Exercise aim - With no omissions, write out every record given below.

--- Data listing Enclosed Below ---

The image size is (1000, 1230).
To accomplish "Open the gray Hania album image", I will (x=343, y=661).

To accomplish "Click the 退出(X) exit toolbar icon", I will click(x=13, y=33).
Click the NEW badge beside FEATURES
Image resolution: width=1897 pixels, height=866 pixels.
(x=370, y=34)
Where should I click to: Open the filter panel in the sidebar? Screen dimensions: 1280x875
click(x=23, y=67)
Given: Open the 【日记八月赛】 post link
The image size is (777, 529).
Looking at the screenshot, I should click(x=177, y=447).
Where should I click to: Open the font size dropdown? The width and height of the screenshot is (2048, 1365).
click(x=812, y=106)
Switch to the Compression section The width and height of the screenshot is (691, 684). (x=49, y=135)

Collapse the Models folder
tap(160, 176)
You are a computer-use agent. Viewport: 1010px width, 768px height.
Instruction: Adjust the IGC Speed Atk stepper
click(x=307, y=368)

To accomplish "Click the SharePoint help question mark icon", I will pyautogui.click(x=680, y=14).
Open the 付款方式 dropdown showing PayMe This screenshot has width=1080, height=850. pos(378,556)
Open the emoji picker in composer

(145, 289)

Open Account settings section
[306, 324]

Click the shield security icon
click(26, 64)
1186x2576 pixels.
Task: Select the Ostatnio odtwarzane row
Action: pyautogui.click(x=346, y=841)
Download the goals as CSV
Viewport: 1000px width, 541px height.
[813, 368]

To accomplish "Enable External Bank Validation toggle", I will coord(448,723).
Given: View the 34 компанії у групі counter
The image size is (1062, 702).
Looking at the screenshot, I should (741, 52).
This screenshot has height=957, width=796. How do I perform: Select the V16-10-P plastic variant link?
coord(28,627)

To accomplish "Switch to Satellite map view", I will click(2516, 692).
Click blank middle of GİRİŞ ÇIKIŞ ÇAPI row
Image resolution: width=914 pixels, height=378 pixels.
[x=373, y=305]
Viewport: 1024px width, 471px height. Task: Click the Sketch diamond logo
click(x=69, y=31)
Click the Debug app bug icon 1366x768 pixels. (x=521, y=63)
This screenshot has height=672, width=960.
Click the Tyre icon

--- End of Enclosed Data listing ---

Your solution -
The image size is (1000, 1230).
To accomplish "Open the gray Hania album image", I will (x=343, y=661).

To accomplish "Click the 退出(X) exit toolbar icon", I will click(x=13, y=33).
Click the NEW badge beside FEATURES
Image resolution: width=1897 pixels, height=866 pixels.
(x=370, y=34)
Where should I click to: Open the filter panel in the sidebar? Screen dimensions: 1280x875
click(x=23, y=67)
Given: Open the 【日记八月赛】 post link
The image size is (777, 529).
Looking at the screenshot, I should click(x=177, y=447).
Where should I click to: Open the font size dropdown? The width and height of the screenshot is (2048, 1365).
click(x=812, y=106)
Switch to the Compression section The width and height of the screenshot is (691, 684). (x=49, y=135)

Collapse the Models folder
tap(160, 176)
You are a computer-use agent. Viewport: 1010px width, 768px height.
Instruction: Adjust the IGC Speed Atk stepper
click(x=307, y=368)

To accomplish "Click the SharePoint help question mark icon", I will pyautogui.click(x=680, y=14).
Open the 付款方式 dropdown showing PayMe This screenshot has width=1080, height=850. pos(378,556)
Open the emoji picker in composer

(145, 289)

Open Account settings section
[306, 324]

Click the shield security icon
click(26, 64)
1186x2576 pixels.
Task: Select the Ostatnio odtwarzane row
Action: pyautogui.click(x=346, y=841)
Download the goals as CSV
Viewport: 1000px width, 541px height.
[813, 368]

To accomplish "Enable External Bank Validation toggle", I will coord(448,723).
Given: View the 34 компанії у групі counter
The image size is (1062, 702).
Looking at the screenshot, I should (741, 52).
This screenshot has height=957, width=796. How do I perform: Select the V16-10-P plastic variant link?
coord(28,627)

To accomplish "Switch to Satellite map view", I will click(2516, 692).
Click blank middle of GİRİŞ ÇIKIŞ ÇAPI row
Image resolution: width=914 pixels, height=378 pixels.
[x=373, y=305]
Viewport: 1024px width, 471px height. Task: Click the Sketch diamond logo
click(x=69, y=31)
Click the Debug app bug icon 1366x768 pixels. (x=521, y=63)
This screenshot has height=672, width=960.
Click the Tyre icon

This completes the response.